DIRECTION
Write the next part of the assignment description on ensemble methods and unsupervised learning, picking up after its last line.

SELECTED EXCERPT
· · · · · · ·
Project 3 – Ensemble Methods and Unsupervised Learning
In this project you will explore some techniques in unsupervised learning
as well as ensemble methods. It is important to realize that understanding
an algorithm or technique requires understanding how it behaves under a
variety of circumstances. You will go through the process of choosing and
exploring two classification datasets, tuning the algorithms you have
learned about, writing a thorough analysis of your findings, and presenting
your findings. The most crucial part of this assignment is the analysis and
your ability to explain and justify your results.
I. Choosing Datasets
The first task in this assignment is choosing two interesting classification
datasets, these can be binary or multiclass. The features can be of any
type, and it is recommended that you choose datasets with diverse feature
sets. I don’t care where you get the data from. You can download some,
take some from your own research, or make some up on your own. What I
do care about is that the datasets must be interesting. They should
contain a decent amount of features and a sufficiently large amount of
examples. Do not choose an “easy” dataset, however don’t go crazy either
trying to find the perfect one. Your two datasets should also differ in some
way such that you can compare and contrast your results between the
two. You should also be following standard machine learning practice by
splitting your dataset into training and testing, and only touching the
testing dataset at the very end when you are ready to report results. (Cross
validation is highly recommended).
II. Coding (10%)
After choosing your datasets you will now be tasked with writing code to apply
the machine learning algorithms you have learned about. Your code must be
written in python, but you may use any libraries that have already implemented
the machine learning algorithms (e.g scikit-learn). You are not expected to code
the algorithms from scratch, and in fact I would highly discourage it. What you
may not do is copy code from the internet. Below are the analyses you are
required to run.
1) Run K-means and Hierarchical Clustering on your datasets and analyze
what you observe.
2) Run two dimensionality reduction algorithms (PCA and UMAP) on your
datasets. Observe and analyze the results.
3) Re-run the K-means and Hierarchical Clustering on your dimensionality
reduced datasets and compare the results to part (1).
4) Tune and train two ensemble models (AdaBoost and Random Forests) on
both your original and dimensionality reduced datasets. Compare and
analyze the results.
Your code does not have to be pretty or well written. However, it must be written
in python and I must be able to run one script (main.py) that will produce all the
results and figures in your report.
III. Report (80%)
You will then produce a report describing and analyzing your methods and
results. Here you will describe the datasets you have chosen and why they are
interesting. You will then provide an analysis on how the different machine
learning algorithms performed on each dataset. The report must be limited to 10
pages maximum. Plots and figures are highly recommended. It is up to you
how you wish to demonstrate your understanding of the machine learning
algorithms you have explored, but below I have listed some potential ideas for
analysis and items you may wish to include in the report.
• A description of your two datasets and why you feel that they are interesting.
• Hypotheses on how you believe the learning algorithms will perform on each
dataset and why.
• How you dealt with different features in your datasets? missing data? different
scalings?
· · · · · · ·
DATA EXCERPT
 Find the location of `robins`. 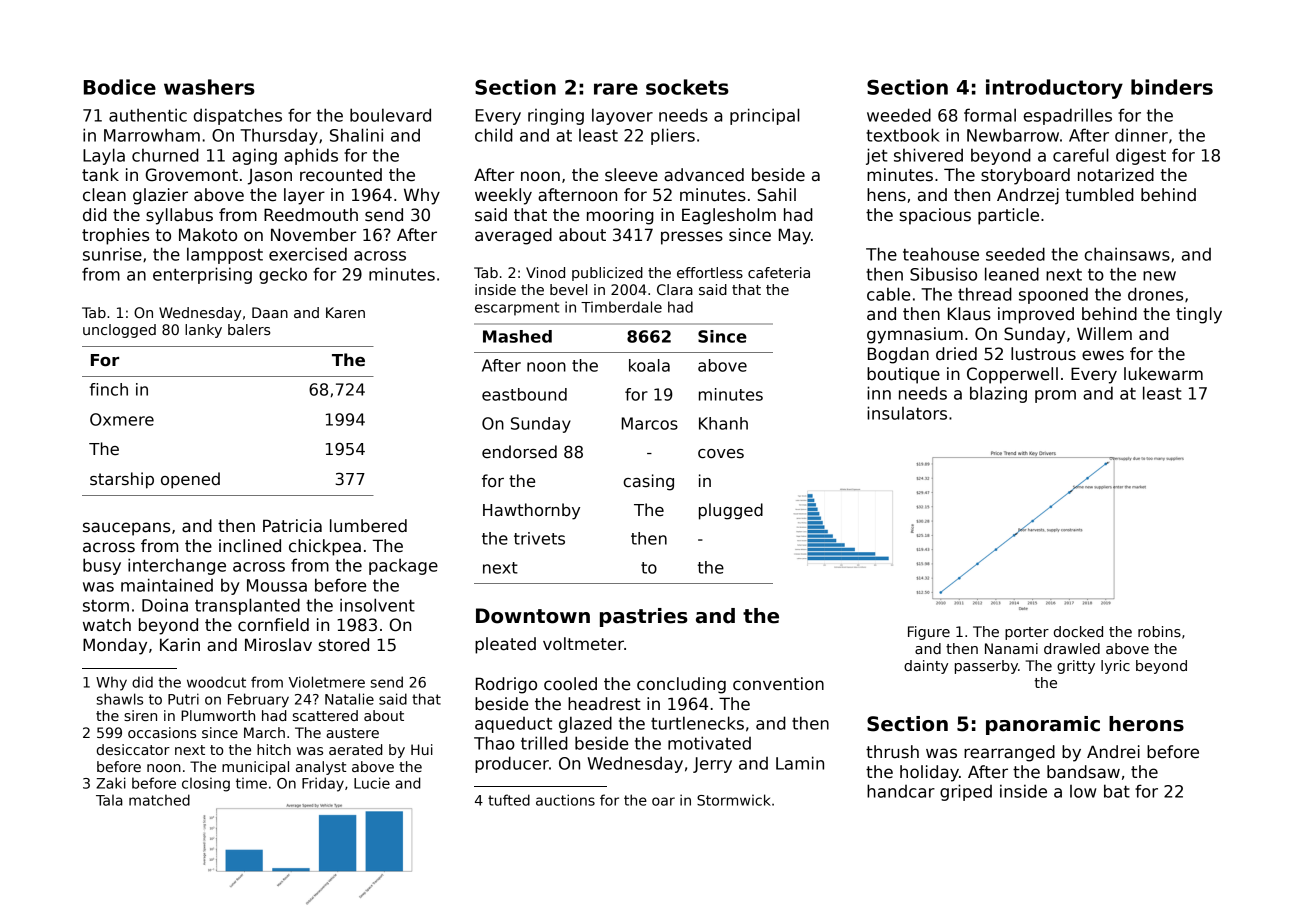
· · · · · · ·
OUTPUT FOR THIS TASK
• Training and testing error rates you obtained for your various learning
algorithms (some sort of cross validation is highly recommended)
• The effect of hyperparameters on performance
• Comparing and contrasting results between datasets
• Comparing and contrasting results between learning algorithms
• Training and testing error rates as a function of training dataset size
• Timing analysis of how long it takes to train/test each algorithm
• Conclusions
• Ideas for future analyses
• What you may have done differently
• References
You are NOT being graded on how well the algorithms perform on your datasets.
What is most important is WHY? You should be explaining and justifying all of
your figures and results, and demonstrating that you understand the intricate
details of the machine learning process, and the machine leaning algorithms you
are using.
IV. Presentation (10%)
Finally you will give a maximum 7 minute presentation of your results (You will be
cut off exactly at the 7 minute mark). In this presentation you will describe your
datasets, your methods, and any interesting results you found!
What to turn in?
Below is a list of items you will be required to turn in via canvas. Please make
sure all documents are named as described bellow.
• report.pdf – Your maximum 10 page report in pdf format. Do not use super
tiny or large font. No specific formatting is required but use common sense.
• presentation.pptx or presentation.key – Your presentation slides either in a
powerpoint or keynote document.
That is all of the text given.